General Discussion
In reply to the discussion: You know I am still way more troubled over the killing of those little children [View all]Shamash
(597 posts)Otherwise, who knows what might have happened if a couple crazies took offense at what some journalists had written.
To be less snarky, if >99.9% of gun owners are not part of the problem, then laws predominately affecting them are not part of the solution. If you want the support of gun owners in reforming gun control laws (remembering that >30% of Democrats are gun owners), then a good start would be to propose laws that do not presume gun owners in general are the problem.
Otherwise you are in the same moral position as someone who wants to restrict all men because a tiny minority are violent rapists, restrict all religions because a tiny minority are violent extremists or stop & frisk all young black men because a tiny minority are violent criminals. What happens? You instantly lose the support of that entire group and any politician who thinks they need that group to keep getting elected. In the case of guns, potentially 30% of the Democratic vote.
So, if you aim your ire at the actual problem rather than at all of "those people who look different than you", you won't get 25% of Senate Democrats voting against your proposed solution, which is exactly what happened with the Feinstein assault weapon ban last time it came up.
The knee-jerk "we gotta do something!" reaction that affects all gun owners hurts Democrats and helps Republicans. The Colorado recall election in 2013 proved that.
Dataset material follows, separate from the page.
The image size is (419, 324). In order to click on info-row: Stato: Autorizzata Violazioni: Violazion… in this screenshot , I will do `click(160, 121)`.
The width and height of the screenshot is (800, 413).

Democrats outspent Republicans 6 to 1 and showed up at the polls with a 3 to 2 advantage over Republicans, in a recall election against two Democratic legislators from Obama+20 districts. And both Democrats lost their jobs. On a gun control issue.
Because moderate Democrats who owned guns voted against them.
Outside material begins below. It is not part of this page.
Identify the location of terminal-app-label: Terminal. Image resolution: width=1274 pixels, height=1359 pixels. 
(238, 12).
We also lost Mark Udall(formerly D-Co), contributing to the new Republican Senate majority in Congress, and the Colorado legislature is now majority Republican. And the very first thing they did was put forth a bill to repeal Colorado's new gun laws. It won't pass, but only because we kept a Democratic governor by a 90,000 vote margin for a population of 5.4 million.
So I'm not exactly sure how the current tactic of demonizing all gun owners (especially here at DU) is reaping rewards in terms of a) keeping liberals in office and b) getting useful gun control measures passed.